Enclosed accessible space under stairs shall have walls, under-stair surface and any soffits protected on the enclosed side with 1/2-inch (12.7 mm) gypsum board.


----------



## JCraver (Sep 11, 2014)

Is the stair open on the sides, so the stringers will be exposed, or is there a wall from the garage floor to garage ceiling?

When you say that "The stair is enclosed above to separate it from the garage" - does that mean there is drywall above the stair on all sides, and a solid wood or steel door at the upper-most step / landing?


----------



## Francis Vineyard (Sep 11, 2014)

JCraver said:
			
		

> Is the stair open on the sides, so the stringers will be exposed, or is there a wall from the garage floor to garage ceiling?When you say that "The stair is enclosed above to separate it from the garage" - does that mean there is drywall above the stair on all sides, and a solid wood or steel door at the upper-most step / landing?


Yes the stair is enclosed with side walls above to separate it from the garage.


----------



## Sifu (Sep 11, 2014)

Looks to me like 302.7 would not apply since the space is not enclosed.  However even though 302.6 points to "habitable space" and the stairs are not considered habitable space I would think the intent to limit the spread of fire into the habitable room above would carry over into the bottom of the stairs.  At the least I think I would consider the stairs part of the "residence" which gets to 1/2" protection.


----------



## Francis Vineyard (Sep 11, 2014)

Think this section of the code (Table 302.6) would be better to state from residence above than "from habitable rooms"?
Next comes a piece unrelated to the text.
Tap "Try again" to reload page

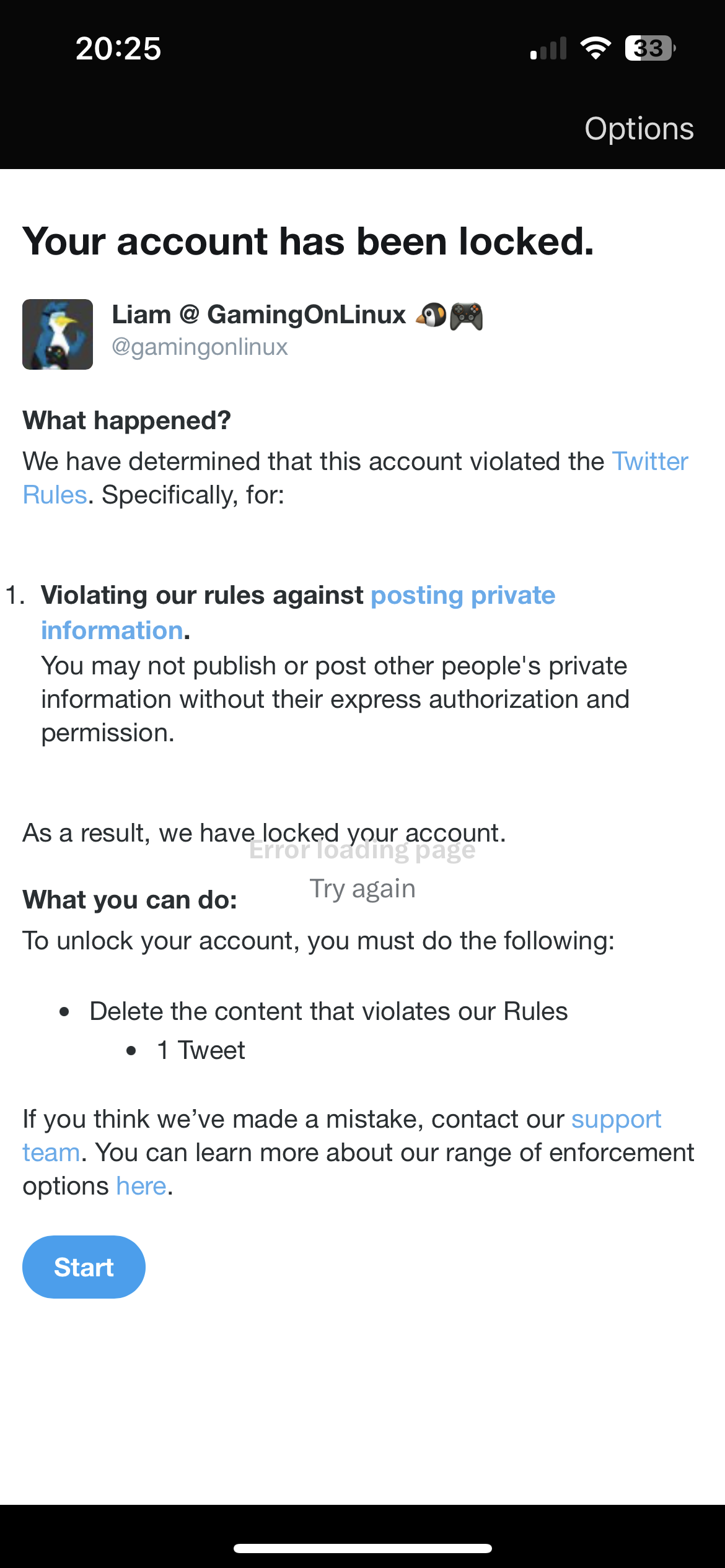[362, 889]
I believe this has been discussed here in alternate forms but from strict reading of the code the inside of a storage or utility room that opens to the garage would not require finished walls and ceiling.  Same if above the garage was a walk-in closet and bath separated by a hall.


----------



## Builder Bob (Sep 11, 2014)

Don't forget about R501.3 Fire protection of floors.
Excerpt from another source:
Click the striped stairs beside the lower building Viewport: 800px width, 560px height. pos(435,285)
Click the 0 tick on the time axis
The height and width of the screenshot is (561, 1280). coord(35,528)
Floor assemblies, not required elsewhere in this code to be fire-resistance rated, shall be provided with a 1/2-inch (12.7 mm) gypsum wallboard membrane, 5/8-inch (16 mm) wood structural panel membrane, or equivalent on the underside of the floor framing member.

Exceptions:

1. Floor assemblies located directly over a space protected by an automatic sprinkler system in accordance with Section P2904, NFPA13D, or other approved equivalent sprinkler system.
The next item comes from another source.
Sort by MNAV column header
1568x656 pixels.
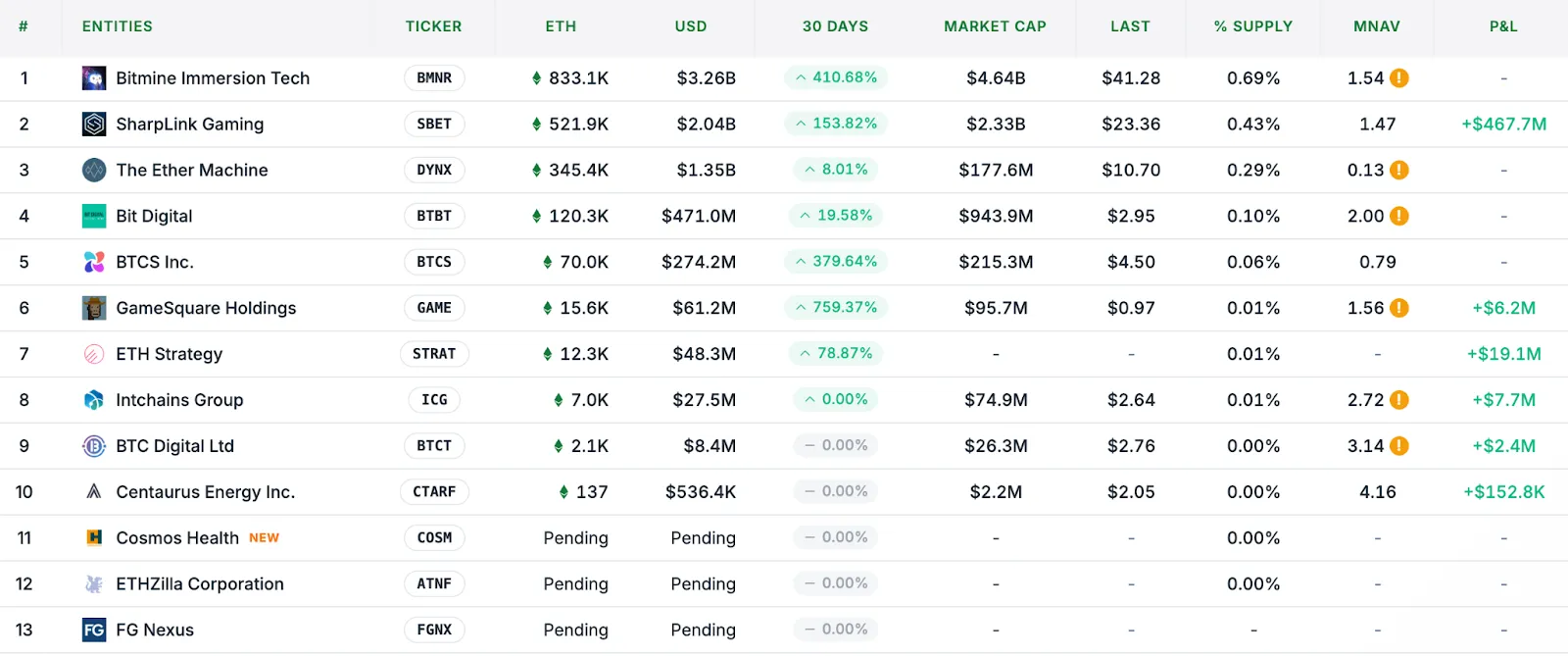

2. Floor assemblies located directly over a crawl space not intended for storage or fuel-fired appliances.

3. Portions of floor assemblies can be unprotected when complying with the following:

3.1. The aggregate area of the unprotected portions shall not exceed 80 square feet per story

3.2. Fire blocking in accordance with Section R302.11.1 shall be installed along the perimeter of the unprotected portion to separate the unprotected portion from the remainder of the floor assembly.

4. Wood floor assemblies using dimension lumber or structural composite lumber equal to or greater than 2-inch by 10-inch (50.8 mm by 254 mm) nominal dimension, or other approved floor assemblies demonstrating equivalent fire performance.


----------



## Francis Vineyard (Sep 11, 2014)

Bob, Virginia 2012 (along with other states) did not adopt that section and the mandatory sprinkler requirement.

Thanks for the input.


----------



## Paul Sweet (Sep 11, 2014)

Is there habitable space above the garage?  If so, and there is a solid core or 20 minute door at the top of the stairs and gypsum board on the stair walls, that might meet code requirements for separation.


----------